Ja, ich liebte Hogwarts und alles was es mit in mein Leben gebracht hatte, doch seine Eltern seit seinem elften Lebensjahr nur noch in den Ferien zu sehen, war nicht gerade einfach. Für niemanden.
Und obwohl ich nach meinem unschönen Aufenthalt im St. Mungos fast Täglich eine Eule Nachhause geschickt hatte, fühlte ich mich, als hätte ich ewig nicht mehr mit meiner Mum gesprochen. In unseren Briefen war es auch hauptsächlich um jedes kleinste Anzeichen gegangen, welches auf einen Rückfall hindeuten könnte. Aus jedem Kopfschmerz machten sie eine schwerwiegende Migräne und aus jeder schlaflosen Nacht einen eine weitere Folge des Zaubers.
Es war schon fast lästig gewesen, aber besonders nach meinem Gespräch mit Petunia hatte ich verstanden, wie sich meine Familie fühlen musste. Für mich war es eine einfache Tatsache, dass ich wieder kerngesund war. Meine Eltern hingegen konnten magisch bedingte Nachwirkungen nicht ausschließen – Sie verstanden einfach zu wenig von der Zauberer Welt, um die Erklärung des Heilers nachzuvollziehen.
Mit einem kleinen Lächeln auf den Lippen löste ich mich von meiner Mutter und in dem Moment, indem sie mich genauer musterte, runzelte sie besorgt die Stirn. Liebevoll nahm sie mein Gesicht in ihre Hände und fuhr mir vorsichtig über die Haare.
„Engelchen, geht es dir nicht gut? Hast du irgendwelche Schmerzen? Du siehst nicht aus, als hättest du in letzter Zeit ausreichend schlaf bekommen", sie hob forschend mein Kinn an und betrachtete besorgt meine Augen.
„Und deine Augen sind ganz Rot! Wie lange ist das schon so? Hast du deinen zuständigen Arzt darüber in Kenntnis gesetzte?"
„Mir geht's gut, Mum!", unterbrach ich ihren Redeschwall und fuhr mir erschöpft über den Nacken. Die letzte Nacht zerrte erheblich an meinen Nerven und ich hatte schwer mit meinem Filmriss zu kämpfen. Für eine Person die immer gerne Kontrolle über alles hatte, war eine Gedächtnislücke nicht gerade ein Zuckerschlecken.
„Ich hab gestern Abend nur etwas zu viel gefeiert."
Auf ihren mahnenden Blick hin, der überausdeutlich eine Standpauke ankündigte, versicherte ich ihr, dass es nicht zur Gewohnheit werden würde.
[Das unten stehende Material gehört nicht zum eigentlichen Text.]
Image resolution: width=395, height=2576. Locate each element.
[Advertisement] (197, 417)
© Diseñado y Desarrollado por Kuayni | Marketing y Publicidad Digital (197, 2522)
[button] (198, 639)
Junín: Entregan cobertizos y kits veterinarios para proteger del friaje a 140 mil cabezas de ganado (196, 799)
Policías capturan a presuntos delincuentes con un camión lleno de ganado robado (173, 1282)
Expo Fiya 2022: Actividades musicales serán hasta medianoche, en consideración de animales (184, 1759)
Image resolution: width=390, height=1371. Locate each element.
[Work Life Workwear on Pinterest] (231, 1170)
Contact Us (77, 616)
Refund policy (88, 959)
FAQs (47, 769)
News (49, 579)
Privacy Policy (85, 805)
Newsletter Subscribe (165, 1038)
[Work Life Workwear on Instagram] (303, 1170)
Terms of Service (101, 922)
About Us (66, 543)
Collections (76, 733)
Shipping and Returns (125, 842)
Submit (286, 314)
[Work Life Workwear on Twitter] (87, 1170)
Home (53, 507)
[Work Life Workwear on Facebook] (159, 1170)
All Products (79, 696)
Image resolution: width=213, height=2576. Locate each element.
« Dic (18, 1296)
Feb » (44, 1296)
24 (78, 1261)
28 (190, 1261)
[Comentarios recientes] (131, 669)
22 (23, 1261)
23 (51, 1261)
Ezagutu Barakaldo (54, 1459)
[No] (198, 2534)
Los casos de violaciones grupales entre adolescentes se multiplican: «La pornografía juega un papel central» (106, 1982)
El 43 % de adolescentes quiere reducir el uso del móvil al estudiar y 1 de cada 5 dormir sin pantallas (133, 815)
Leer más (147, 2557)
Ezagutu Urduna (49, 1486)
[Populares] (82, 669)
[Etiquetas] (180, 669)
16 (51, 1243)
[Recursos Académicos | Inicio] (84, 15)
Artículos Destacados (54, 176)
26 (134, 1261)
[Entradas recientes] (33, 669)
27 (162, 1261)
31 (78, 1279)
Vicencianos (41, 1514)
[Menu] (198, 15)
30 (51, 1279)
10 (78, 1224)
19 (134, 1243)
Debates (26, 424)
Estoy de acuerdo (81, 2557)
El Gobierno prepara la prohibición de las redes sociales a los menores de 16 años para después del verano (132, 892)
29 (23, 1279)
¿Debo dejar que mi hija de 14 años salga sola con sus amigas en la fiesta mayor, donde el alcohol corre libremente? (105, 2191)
Langsam entspannte sie sich und nickte schließlich.
Sie schien weniger darüber besorgt, dass ich zu viel getrunken hatte, als vielmehr erleichtert, dass es nichts Ernstes war und legte das Thema schnell beiseite.
Um abzulenken sah ich mich suchend im Bahnhofsgebäude um und versuchte zwei ganz bestimmte Personen im Getümmel der Pendler zu finden.
„Wo sind Dad und Tunia?"
Das liebevolle Lächeln meiner Mutter geriet in bröckeln und Besorgnis ergriff von mir besitz. „Mum?", fragte ich leise.
Sie legte mir ihre Hand auf die Schulter und seufzte, als hätte sie gehofft dieses Thema zunächst vermeiden zu können.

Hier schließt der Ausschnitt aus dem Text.